[Work order]: Count lines holding the string "width" in the data that follows. Reply with one number only.

[Supplied material]:
━━━━━━━━━━━━━━━━
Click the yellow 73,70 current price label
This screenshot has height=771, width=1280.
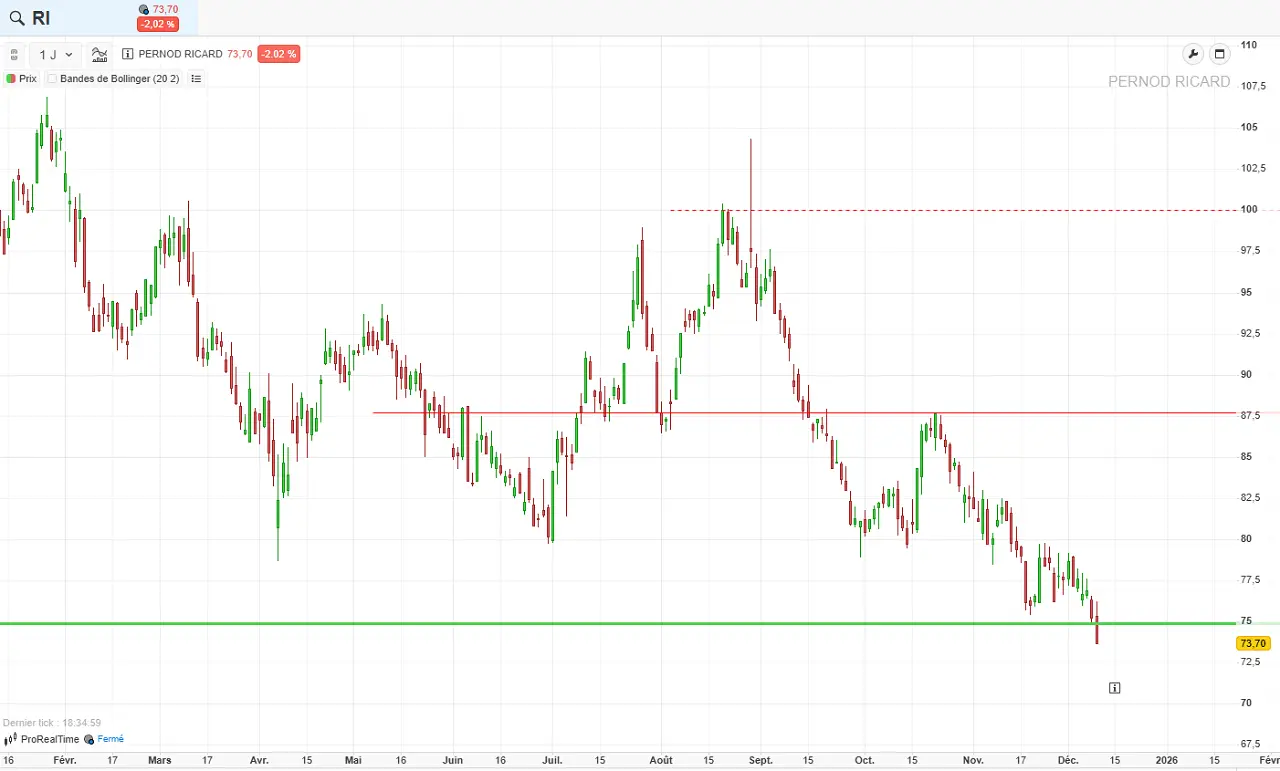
━━━━━━━━━━━━━━━━
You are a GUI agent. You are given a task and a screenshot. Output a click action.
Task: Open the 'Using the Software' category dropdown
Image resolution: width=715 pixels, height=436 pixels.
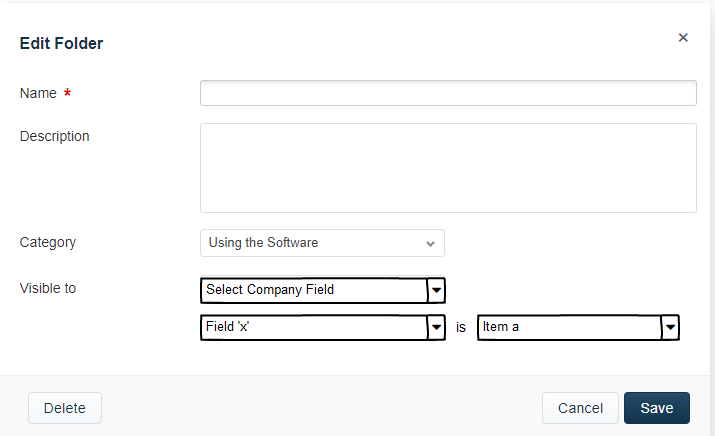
━━━━━━━━━━━━━━━━
[Answer area]: 2